▶ Task description
Please state how many lines in the data below contain the string "Expand", and reply with only the number. Case counts.

[Items from a data source]
──────

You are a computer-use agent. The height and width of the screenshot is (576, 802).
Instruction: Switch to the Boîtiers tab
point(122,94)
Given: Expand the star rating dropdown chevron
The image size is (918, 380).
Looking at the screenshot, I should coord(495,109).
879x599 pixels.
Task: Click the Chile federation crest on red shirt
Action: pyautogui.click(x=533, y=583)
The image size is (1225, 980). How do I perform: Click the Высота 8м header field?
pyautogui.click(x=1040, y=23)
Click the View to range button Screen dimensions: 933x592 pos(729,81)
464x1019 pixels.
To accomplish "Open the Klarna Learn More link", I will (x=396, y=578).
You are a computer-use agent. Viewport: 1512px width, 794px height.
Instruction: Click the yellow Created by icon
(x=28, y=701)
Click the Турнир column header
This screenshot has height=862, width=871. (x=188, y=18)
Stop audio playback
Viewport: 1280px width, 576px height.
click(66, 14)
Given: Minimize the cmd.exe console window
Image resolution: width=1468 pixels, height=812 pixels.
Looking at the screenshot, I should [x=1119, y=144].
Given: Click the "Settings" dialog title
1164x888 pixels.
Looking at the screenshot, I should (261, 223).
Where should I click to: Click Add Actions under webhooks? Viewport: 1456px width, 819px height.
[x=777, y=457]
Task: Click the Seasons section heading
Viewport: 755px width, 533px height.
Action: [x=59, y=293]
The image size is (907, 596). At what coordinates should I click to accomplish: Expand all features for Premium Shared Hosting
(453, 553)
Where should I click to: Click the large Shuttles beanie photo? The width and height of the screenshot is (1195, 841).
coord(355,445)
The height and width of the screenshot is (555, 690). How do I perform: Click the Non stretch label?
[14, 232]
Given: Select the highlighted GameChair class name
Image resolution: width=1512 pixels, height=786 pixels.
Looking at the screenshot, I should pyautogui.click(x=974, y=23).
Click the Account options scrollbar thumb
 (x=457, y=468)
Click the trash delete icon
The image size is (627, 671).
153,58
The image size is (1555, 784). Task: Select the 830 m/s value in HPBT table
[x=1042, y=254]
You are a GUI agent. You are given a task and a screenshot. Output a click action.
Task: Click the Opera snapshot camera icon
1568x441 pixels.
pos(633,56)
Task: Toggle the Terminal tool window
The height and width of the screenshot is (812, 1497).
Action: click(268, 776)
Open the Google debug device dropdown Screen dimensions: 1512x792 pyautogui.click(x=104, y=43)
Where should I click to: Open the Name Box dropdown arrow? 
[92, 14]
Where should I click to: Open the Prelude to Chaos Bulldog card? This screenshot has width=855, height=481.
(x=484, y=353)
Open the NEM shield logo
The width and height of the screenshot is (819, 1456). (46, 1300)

──────

▶ Answer to the problem
2